Both solutions allow routing different user questions to corresponding API endpoints, meaning that we received the colloquial business descriptions written by users as API calls. Our algorithm was supposed to create a response to these API calls containing the 5 most relevant industry codes.
There was an existing solution using basic word embeddings, which often showed unsatisfactory results. This indicated that a better semantic understanding of the definitions and descriptions of different industry codes as well as the colloquial descriptions of a business was needed.
Our Solution
Backend: Python, spaCy, PyTorch, NumPy, Pandas, fastAPI, Pydantic, Docker, Elasticsearch
Infrastructure: GCloud (Training), Git, DVC, tensorboard
The basis for our algorithm is a version of BERT, a neural network architecture developed by Google, which was already pre-trained on a large german text corpus. We finetuned the existing layers and enriched BERTs output with custom features.

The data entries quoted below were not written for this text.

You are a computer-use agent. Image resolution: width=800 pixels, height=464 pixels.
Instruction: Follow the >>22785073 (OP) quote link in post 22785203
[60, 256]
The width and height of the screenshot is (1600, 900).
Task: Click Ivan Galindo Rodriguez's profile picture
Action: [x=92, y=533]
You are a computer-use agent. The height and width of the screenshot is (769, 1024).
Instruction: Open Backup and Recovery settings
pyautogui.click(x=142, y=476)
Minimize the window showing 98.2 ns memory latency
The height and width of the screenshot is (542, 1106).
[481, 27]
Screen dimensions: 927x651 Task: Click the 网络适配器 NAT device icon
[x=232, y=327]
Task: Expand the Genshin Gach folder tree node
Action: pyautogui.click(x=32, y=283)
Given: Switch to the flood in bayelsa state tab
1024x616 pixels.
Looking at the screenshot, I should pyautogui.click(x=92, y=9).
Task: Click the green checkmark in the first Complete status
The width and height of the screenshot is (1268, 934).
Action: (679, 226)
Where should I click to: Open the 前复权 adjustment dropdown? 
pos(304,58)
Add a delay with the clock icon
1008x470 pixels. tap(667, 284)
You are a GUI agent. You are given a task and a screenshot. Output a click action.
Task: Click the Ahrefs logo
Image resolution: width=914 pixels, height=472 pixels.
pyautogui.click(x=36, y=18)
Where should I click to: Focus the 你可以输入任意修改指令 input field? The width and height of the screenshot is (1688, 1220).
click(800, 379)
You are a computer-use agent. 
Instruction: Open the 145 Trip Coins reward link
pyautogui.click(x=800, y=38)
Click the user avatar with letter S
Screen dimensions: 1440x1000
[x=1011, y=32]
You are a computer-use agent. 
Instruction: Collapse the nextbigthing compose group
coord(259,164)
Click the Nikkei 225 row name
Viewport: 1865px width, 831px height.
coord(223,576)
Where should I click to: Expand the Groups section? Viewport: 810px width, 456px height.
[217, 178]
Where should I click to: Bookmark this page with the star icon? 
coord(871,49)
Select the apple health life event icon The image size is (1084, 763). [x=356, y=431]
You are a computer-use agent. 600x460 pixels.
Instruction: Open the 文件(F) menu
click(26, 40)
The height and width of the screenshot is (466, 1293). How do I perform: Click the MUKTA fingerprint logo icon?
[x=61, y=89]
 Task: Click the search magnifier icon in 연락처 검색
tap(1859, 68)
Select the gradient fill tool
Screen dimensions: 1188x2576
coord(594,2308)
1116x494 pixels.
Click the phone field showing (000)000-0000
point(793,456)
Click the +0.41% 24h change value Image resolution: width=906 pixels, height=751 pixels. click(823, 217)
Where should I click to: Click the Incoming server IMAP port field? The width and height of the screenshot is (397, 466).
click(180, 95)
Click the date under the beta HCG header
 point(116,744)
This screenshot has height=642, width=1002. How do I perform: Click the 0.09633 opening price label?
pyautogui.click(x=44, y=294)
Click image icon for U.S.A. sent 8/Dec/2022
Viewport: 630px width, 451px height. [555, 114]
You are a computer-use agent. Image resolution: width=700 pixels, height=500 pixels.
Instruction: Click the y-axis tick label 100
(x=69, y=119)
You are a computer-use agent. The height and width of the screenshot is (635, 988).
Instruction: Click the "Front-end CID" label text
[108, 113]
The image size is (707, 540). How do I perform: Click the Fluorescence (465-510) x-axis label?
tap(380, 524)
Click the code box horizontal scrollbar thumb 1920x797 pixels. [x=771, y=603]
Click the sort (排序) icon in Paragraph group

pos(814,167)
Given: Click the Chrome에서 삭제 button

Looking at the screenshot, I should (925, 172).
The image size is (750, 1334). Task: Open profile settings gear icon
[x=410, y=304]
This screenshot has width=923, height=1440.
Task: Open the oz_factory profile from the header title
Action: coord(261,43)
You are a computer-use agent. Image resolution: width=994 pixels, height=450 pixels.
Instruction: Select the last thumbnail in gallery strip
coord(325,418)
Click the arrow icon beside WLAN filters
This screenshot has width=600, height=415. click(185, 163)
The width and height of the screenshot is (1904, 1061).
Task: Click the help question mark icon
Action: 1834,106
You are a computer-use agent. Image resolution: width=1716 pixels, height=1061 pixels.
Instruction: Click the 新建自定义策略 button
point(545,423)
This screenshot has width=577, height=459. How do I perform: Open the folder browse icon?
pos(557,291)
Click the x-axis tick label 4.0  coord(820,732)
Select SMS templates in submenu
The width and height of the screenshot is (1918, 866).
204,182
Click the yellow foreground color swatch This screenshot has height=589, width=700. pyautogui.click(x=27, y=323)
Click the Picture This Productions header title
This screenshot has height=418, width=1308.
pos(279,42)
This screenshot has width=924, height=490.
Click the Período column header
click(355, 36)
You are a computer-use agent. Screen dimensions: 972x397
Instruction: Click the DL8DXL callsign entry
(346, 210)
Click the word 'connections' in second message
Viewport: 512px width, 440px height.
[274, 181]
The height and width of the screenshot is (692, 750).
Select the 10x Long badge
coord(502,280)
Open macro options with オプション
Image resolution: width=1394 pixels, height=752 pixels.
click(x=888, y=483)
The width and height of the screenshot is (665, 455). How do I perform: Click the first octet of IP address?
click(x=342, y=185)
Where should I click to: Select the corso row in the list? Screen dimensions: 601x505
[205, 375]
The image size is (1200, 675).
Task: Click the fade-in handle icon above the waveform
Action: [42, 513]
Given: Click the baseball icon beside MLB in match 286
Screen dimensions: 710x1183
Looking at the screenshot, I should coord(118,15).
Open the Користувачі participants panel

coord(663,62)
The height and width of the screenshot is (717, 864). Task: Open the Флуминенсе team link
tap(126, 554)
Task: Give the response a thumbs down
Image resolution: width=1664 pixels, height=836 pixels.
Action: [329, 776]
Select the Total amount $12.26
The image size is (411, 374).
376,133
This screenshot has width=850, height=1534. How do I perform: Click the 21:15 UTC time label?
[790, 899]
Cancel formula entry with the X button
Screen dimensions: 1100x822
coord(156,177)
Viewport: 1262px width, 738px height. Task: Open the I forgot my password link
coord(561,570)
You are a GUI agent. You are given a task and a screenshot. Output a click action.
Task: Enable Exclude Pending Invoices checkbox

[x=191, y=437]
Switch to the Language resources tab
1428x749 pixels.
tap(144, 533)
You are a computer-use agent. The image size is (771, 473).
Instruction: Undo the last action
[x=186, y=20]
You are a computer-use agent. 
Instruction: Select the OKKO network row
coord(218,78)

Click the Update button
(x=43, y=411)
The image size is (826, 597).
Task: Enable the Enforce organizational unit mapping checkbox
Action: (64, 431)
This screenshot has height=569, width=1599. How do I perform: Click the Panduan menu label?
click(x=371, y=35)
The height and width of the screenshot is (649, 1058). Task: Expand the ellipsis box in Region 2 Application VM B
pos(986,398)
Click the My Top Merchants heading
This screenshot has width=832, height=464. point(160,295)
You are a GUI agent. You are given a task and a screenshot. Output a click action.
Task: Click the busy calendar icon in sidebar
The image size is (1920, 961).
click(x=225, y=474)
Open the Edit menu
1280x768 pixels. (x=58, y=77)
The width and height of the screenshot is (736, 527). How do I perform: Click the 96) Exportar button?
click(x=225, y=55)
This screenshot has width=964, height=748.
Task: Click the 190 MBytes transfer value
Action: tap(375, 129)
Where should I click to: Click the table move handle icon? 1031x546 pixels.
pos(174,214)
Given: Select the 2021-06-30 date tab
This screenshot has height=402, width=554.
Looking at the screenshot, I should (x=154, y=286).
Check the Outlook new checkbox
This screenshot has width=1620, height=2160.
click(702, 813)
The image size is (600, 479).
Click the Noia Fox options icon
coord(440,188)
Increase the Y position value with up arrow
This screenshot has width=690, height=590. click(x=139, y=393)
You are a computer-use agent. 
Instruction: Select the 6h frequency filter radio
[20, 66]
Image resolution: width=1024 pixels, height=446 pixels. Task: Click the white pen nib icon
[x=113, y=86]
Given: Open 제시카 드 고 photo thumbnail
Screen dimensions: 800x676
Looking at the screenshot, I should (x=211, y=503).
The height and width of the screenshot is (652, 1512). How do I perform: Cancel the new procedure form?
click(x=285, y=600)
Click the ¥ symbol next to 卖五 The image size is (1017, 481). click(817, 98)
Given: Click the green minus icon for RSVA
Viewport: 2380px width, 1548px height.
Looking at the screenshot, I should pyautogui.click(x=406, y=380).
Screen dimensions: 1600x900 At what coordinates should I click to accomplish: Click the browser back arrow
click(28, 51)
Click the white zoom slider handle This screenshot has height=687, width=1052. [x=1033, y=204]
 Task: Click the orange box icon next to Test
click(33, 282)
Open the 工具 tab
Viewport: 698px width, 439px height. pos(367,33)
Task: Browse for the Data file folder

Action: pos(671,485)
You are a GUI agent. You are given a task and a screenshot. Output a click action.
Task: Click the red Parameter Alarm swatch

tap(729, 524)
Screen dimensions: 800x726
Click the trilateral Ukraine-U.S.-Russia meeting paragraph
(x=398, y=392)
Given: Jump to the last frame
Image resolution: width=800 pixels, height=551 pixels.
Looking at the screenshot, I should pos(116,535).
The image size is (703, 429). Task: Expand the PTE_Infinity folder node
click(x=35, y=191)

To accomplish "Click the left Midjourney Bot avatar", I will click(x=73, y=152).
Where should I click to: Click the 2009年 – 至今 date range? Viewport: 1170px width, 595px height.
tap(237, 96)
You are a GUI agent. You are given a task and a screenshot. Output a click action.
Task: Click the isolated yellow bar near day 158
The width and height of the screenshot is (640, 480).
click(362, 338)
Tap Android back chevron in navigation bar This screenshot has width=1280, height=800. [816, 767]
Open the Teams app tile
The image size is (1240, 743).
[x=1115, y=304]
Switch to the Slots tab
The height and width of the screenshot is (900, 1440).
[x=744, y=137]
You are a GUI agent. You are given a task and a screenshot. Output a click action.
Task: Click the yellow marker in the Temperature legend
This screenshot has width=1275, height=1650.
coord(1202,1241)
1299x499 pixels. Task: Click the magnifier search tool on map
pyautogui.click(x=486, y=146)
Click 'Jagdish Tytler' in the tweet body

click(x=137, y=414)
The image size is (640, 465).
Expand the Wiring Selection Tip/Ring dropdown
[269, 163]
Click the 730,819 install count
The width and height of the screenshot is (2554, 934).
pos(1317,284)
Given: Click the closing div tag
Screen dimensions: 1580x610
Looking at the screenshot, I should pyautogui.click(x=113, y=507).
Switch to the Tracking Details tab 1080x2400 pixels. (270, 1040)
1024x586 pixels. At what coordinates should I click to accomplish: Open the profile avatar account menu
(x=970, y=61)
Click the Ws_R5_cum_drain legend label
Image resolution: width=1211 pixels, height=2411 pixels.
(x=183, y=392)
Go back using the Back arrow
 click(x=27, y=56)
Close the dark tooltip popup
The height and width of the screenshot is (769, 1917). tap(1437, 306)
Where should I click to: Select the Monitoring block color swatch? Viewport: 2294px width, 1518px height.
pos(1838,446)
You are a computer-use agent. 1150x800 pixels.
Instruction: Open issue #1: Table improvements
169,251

By adding a few new layers and postprocessing steps we were able to build a text classifier that leverages the full semantic capabilities of BERT while being performant enough to run on a CPU.
This final classifier was then trained using historical business description - industry code pairs. It takes a business description as input and outputs a relevance score for each industry code. The 5 highest-ranking industry codes are then sent back as a response to the original user request in ranked order.